These tlu+ files have layer names same as those in .itf files. Since these names may not match the names in .tf files, we use mapping file that maps .tf layer/via names to .itf layer/via names. It's called as .map file or mapping.file or any other name. For an ex, look in /db/DAYSTAR/design1p0/HDL/Milkyway/mapping.file => It has all "capital letter" layer names mapped to "small letter" layer names. It also removes all layers except active, poly, met and via layers, as they are not needed.

------------------------
DC synthesis topo mode: So, the complete flow for DC synthesis in topo mode looks like this:
----

In .synopsys_dc.setup file in Synthesis dir, set search path to wherever you have .db files.
Then run dc_shell in topo mode: dc_shell-t -2010.03-SP5 -topo -f tcl/top.tcl | tee logs/top.log
 
#In dc_shell, run initial setup/analyze the normal way
source tcl/setup.tcl
source tcl/analyze.tcl

elaborate      $DIG_TOP_LEVEL
current_design $DIG_TOP_LEVEL
link
set_operating_conditions -max W_125_1.35 -library {PML48_W_125_1.35_COREL.db PML48_W_125_1.35_CTSL.db} => points to lib in search path
#set auto_wire_load_selection true => commented as no wlm (as we use tlu+ and net geometry to calc res/cap values)

Records from a data collection
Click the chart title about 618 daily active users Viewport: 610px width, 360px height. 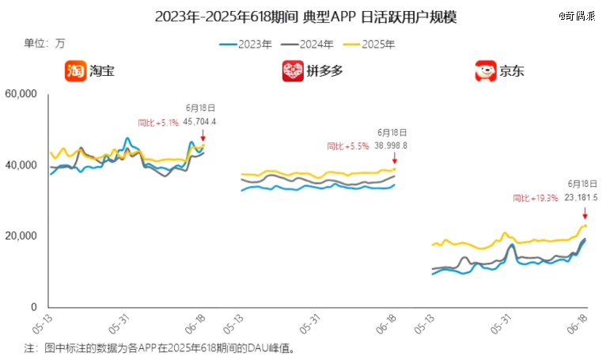point(305,17)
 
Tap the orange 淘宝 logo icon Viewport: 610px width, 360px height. point(75,71)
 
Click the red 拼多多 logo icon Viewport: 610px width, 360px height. point(293,71)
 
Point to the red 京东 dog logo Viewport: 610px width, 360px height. point(483,71)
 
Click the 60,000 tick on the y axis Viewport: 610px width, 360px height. point(21,94)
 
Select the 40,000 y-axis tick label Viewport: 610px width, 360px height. point(21,165)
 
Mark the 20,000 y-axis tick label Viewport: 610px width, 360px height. point(21,236)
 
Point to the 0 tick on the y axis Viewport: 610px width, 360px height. point(33,307)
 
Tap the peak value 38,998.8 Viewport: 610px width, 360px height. point(390,146)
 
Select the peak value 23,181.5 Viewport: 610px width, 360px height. point(582,198)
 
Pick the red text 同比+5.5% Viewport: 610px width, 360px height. point(348,146)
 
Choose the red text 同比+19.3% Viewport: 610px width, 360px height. point(536,198)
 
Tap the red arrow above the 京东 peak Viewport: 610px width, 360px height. point(585,212)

## Problem to work on
Write out the passage of the DC synthesis notes from "These tlu+ files" up to and including "are not needed.".

## Result for this task
These tlu+ files have layer names same as those in .itf files. Since these names may not match the names in .tf files, we use mapping file that maps .tf layer/via names to .itf layer/via names. It's called as .map file or mapping.file or any other name. For an ex, look in /db/DAYSTAR/design1p0/HDL/Milkyway/mapping.file => It has all "capital letter" layer names mapped to "small letter" layer names. It also removes all layers except active, poly, met and via layers, as they are not needed.